What is it?
Huntington’s disease is a genetic and hereditary neurodegenerative disease. By destroying neurons in certain areas of the brain, it causes serious motor and psychiatric disorders and can lead to a total loss of autonomy and death. The gene whose alteration causes the disease was identified in the 1990s, but Huntington’s disease remains incurable to this day. It affects one in 10,000 people in France, which represents about 6,000 patients.
Symptoms of Huntington’s disease
It is sometimes still called “Huntington’s chorea” because the most characteristic symptom of the disease is the involuntary (so-called choreic) movements it causes. However, some patients do not have choreic disorders and the symptoms of the disease are broader: to these psychomotor disorders are often added psychiatric and behavioral disorders. These psychiatric disorders that occur frequently at the beginning of the illness (and sometimes occur before motor disorders) can lead to dementia and suicide. Symptoms usually appear around 40-50 years, but early and late forms of the disease are observed. Note that all carriers of the mutated gene declare the disease one day.
The origins of the disease
The American doctor George Huntington described Huntington’s disease in 1872, but it was not until 1993 that the causative gene was identified. It was located on the short arm of chromosome 4 and named IT15. The disease is caused by the mutation of this gene that drives the production of huntingtin protein. The precise function of this protein is still unknown, but we know that the genetic mutation makes it toxic: it causes deposits in the middle of the brain, more precisely in the nucleus of the neurons of the caudate nucleus, then of the cerebral cortex. However, it should be emphasized that Huntington’s disease is not systematically related to IT15 and may be caused by mutation of other genes.
Risk factors for Huntington’s disease
Huntington’s disease can be transmitted from generation to generation (it is called “autosomal dominant”) and the risk of transmission to offspring is one in two.
Prevention and treatment of Huntington’s disease
Genetic testing of the disease in people at risk (with a family history) is possible, but much framed by the medical profession, because the result of the test is not without psychological consequences.
A prenatal diagnosis is also feasible, but it is strictly regulated by law, because it raises questions of bioethics. However, a mother who is considering an abortion in the event that her fetus carries the altered gene has the right to request this prenatal diagnosis.

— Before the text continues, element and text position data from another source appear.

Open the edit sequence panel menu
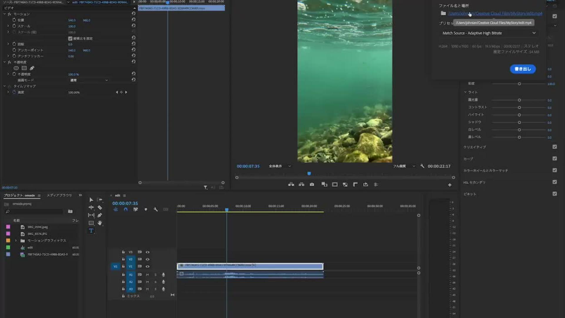Viewport: 565px width, 318px height. click(124, 196)
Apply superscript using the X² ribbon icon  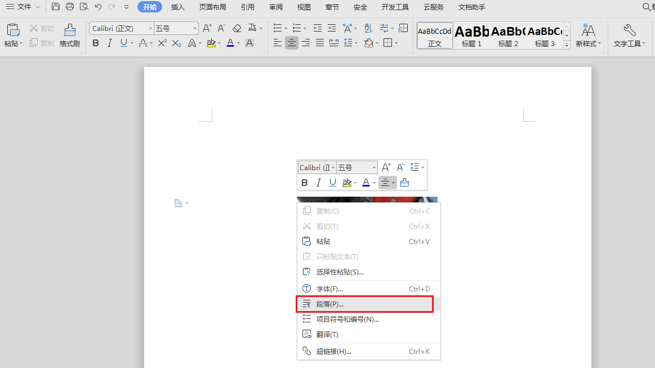[162, 43]
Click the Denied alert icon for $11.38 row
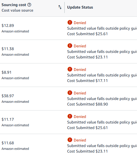The height and width of the screenshot is (157, 137). [70, 46]
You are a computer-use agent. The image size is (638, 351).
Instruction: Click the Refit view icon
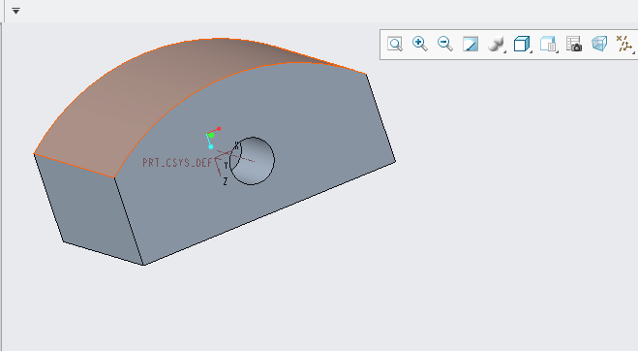[x=395, y=44]
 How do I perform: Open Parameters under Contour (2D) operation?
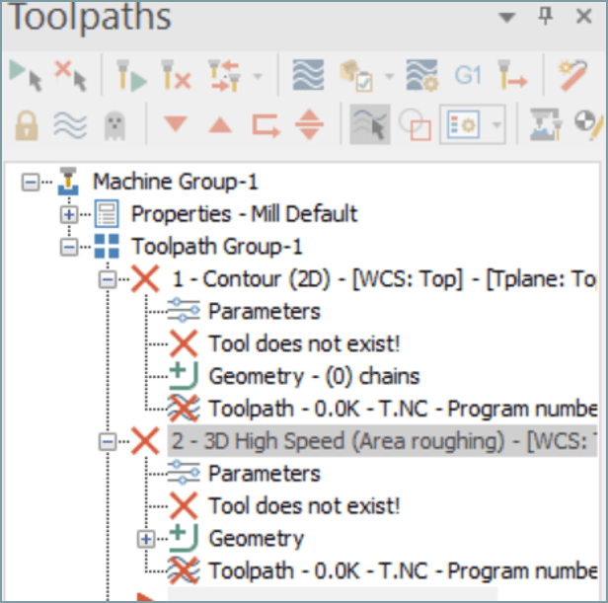pyautogui.click(x=264, y=311)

To date, there is no curative treatment and only the treatment of symptoms can relieve the sick person and slow down its physical and psychological deterioration: psychotropic drugs to alleviate psychiatric disorders and episodes of depression that are often associated with the disease ; neuroleptic drugs to reduce choreic movements; rehabilitation by physiotherapy and speech therapy.
The search for future therapies is moving towards the transplantation of fetal neurons in order to stabilize the motor functions of the brain. In 2008, researchers from the Institut Pasteur and the CNRS proved the brain’s ability to repair it by identifying a new source of neuron production. This discovery raises new hopes for the treatment of Huntington’s disease and other neurodegenerative diseases, such as Parkinson’s disease.
Gene therapy trials are also underway in several countries and are moving in several directions, one of which is to block expression of the mutated huntingtin gene.